Born as a fashion photographer, celebrated in the world for his perfect, refined images, coming out of the lens of a person who knows light very well, Barbieri lives photography as a “continuing research, evolution and study.” For him image is “a feeling, a seduction, a cue for imagination and a lure for desire.”

In 1971 he signed the first advertising campaign for Pomellato, a brand that since the time of its birth has chosen the eye of great photographers, and who at the beginning of its communication campaign used black and white images for its campaigns.

On the thread of imagination and desire, the 1989 Pomellato photographic campaign is born: a campaign that tells a trip, departing from the port of Genoa to the Caribbean, looking for exotic suggestions, of faces of a more imagined tropic than a portrayed one, of a dreamlike, ecstatic nature, driven by sensuality thrills.

And it is this campaign made by Gian Paolo Barbieri for Pomellato that marks the origins of his photographic search, and this is the reason why they have thought this exhibition together, and the book that was born with the texts of Martina Corgnati and Giusi Ferrè made in collaboration with Contrasto.
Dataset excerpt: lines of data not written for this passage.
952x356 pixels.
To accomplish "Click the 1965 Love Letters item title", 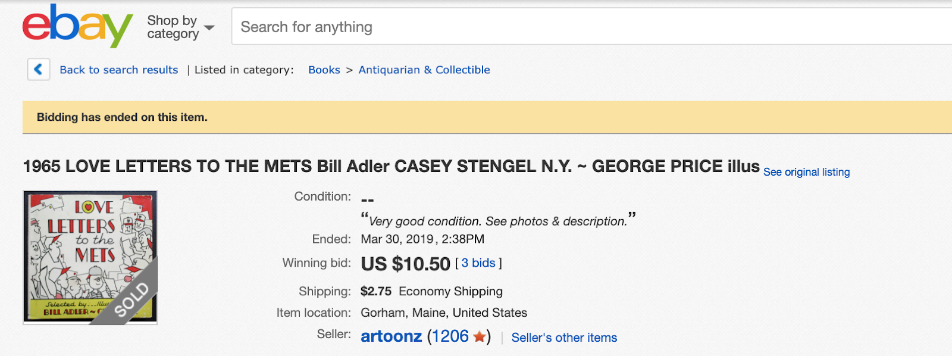I will [x=391, y=166].
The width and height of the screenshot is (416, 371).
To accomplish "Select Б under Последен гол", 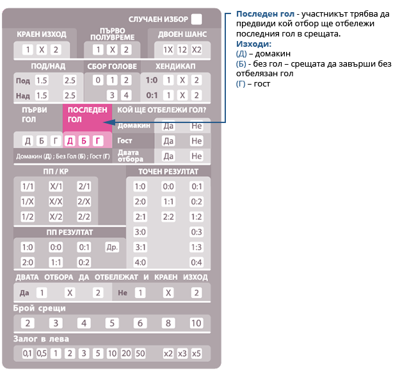I will pyautogui.click(x=84, y=141).
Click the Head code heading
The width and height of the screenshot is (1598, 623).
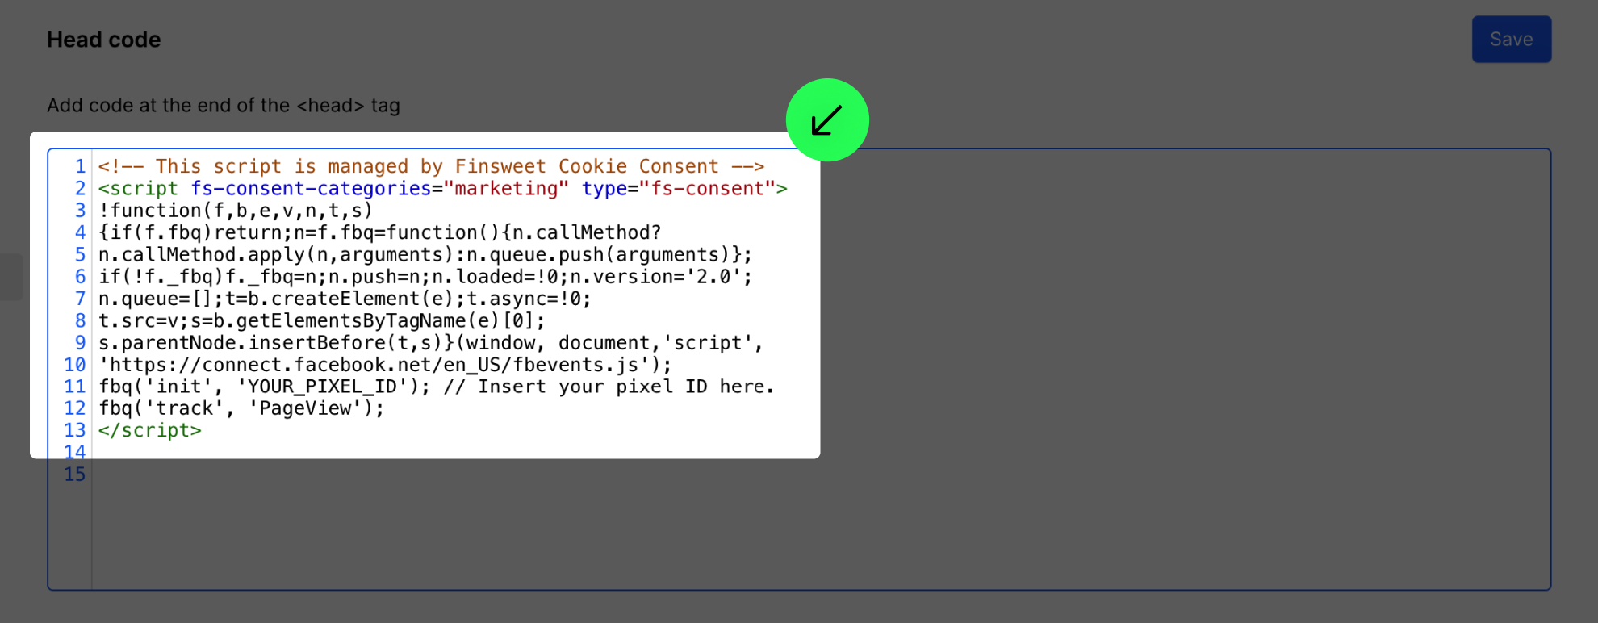point(104,40)
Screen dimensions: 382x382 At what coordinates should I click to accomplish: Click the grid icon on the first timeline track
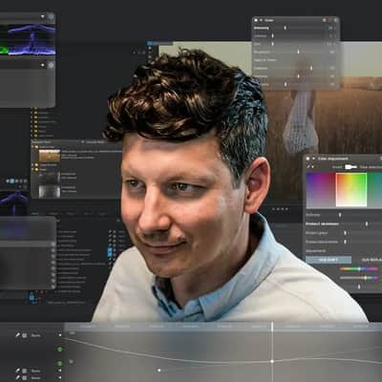[x=25, y=335]
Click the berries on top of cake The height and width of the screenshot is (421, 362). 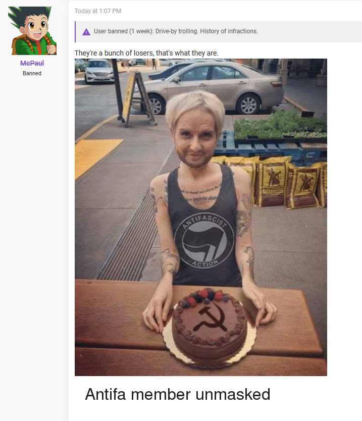click(205, 297)
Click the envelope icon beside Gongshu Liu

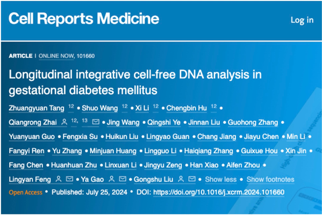click(192, 179)
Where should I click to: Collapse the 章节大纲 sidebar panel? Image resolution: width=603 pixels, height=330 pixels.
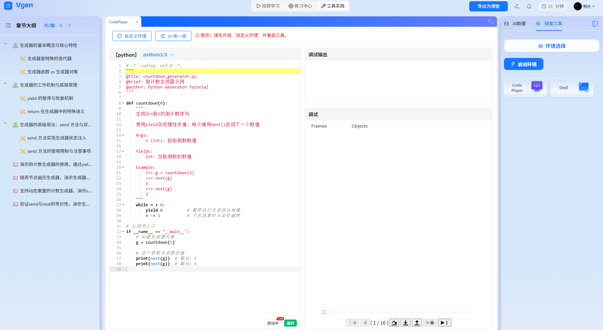(8, 26)
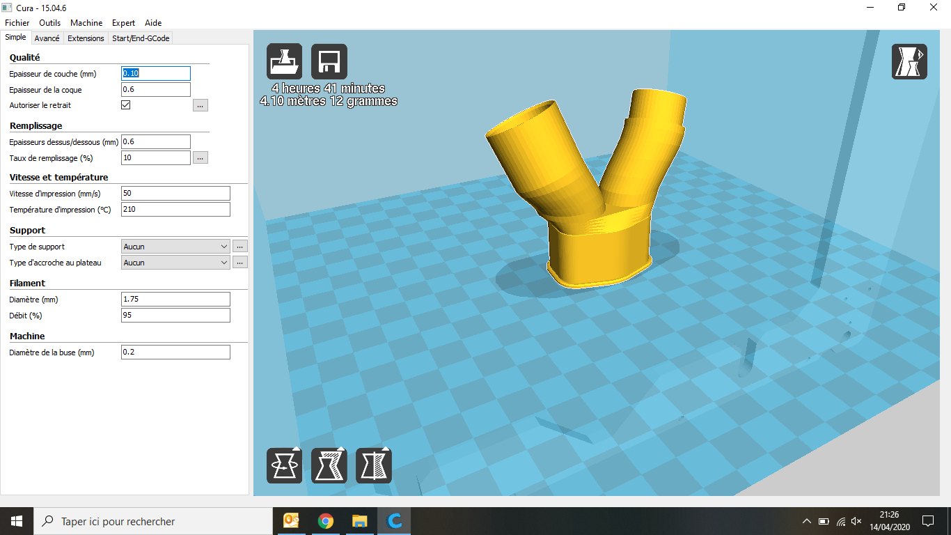Select the Rotate tool icon

pyautogui.click(x=284, y=465)

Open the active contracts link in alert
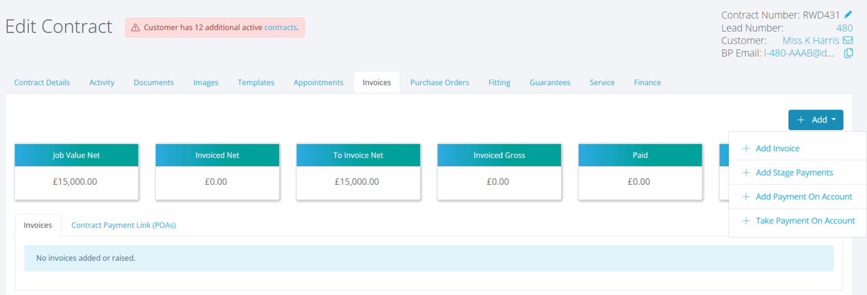280,27
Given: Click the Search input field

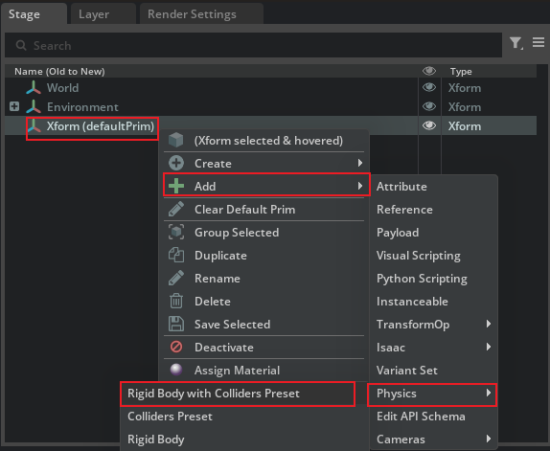Looking at the screenshot, I should click(253, 45).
Everything starts from there, and with an image taken from that series, inaugurating the exhibition and the book.

Innatural is the most pictorial work ever carried out by Barbieri: in the discreet and careful use of color, by the sensitivity to the consistency of things, in frequent recourse to animals and details, a lizard, an insect with a symbolic flavor, recalling the five and seventeenth-century still life, and above all the irresistible attraction for an unbelievable original nature that had already been pursued by Gauguin, dragged by the mirage of a culture-free inspiration.